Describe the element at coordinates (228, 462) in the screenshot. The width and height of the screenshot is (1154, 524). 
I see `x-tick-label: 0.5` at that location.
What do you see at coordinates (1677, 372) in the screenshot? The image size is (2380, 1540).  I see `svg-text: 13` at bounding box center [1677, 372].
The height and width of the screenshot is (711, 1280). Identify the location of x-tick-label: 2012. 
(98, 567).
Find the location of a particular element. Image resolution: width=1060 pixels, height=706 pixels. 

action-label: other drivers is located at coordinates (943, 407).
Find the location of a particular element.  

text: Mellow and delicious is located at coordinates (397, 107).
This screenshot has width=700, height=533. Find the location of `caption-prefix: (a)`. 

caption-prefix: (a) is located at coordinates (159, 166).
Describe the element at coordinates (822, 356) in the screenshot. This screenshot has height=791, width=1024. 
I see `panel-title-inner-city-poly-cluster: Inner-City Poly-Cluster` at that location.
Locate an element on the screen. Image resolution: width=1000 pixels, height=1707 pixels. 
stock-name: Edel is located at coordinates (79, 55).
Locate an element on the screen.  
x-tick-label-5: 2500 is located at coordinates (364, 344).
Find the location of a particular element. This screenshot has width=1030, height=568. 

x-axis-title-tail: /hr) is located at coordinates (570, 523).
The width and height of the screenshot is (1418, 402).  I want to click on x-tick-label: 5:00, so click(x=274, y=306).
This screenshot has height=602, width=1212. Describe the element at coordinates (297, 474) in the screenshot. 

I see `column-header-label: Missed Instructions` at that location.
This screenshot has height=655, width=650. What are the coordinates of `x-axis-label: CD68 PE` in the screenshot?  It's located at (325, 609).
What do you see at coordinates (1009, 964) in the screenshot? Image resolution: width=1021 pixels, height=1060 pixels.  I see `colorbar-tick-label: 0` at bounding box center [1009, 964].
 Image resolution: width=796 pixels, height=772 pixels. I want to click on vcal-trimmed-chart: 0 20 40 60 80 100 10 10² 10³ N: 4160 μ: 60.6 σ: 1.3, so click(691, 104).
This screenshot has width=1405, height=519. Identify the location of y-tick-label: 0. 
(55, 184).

##########

TASK TO COMPLETE: Rewrite the lines from the one containing "Describe the element at coordinates (822, 356)" through the one containing "x-tick-label-5: 2500 is", inclusive, as a numbered list with blank lines omitted.

RESPONSE FOR THIS EXERCISE:
1. Describe the element at coordinates (822, 356) in the screenshot. This screenshot has height=791, width=1024. 
2. I see `panel-title-inner-city-poly-cluster: Inner-City Poly-Cluster` at that location.
3. Locate an element on the screen. Image resolution: width=1000 pixels, height=1707 pixels. 
4. stock-name: Edel is located at coordinates (79, 55).
5. Locate an element on the screen.  
6. x-tick-label-5: 2500 is located at coordinates (364, 344).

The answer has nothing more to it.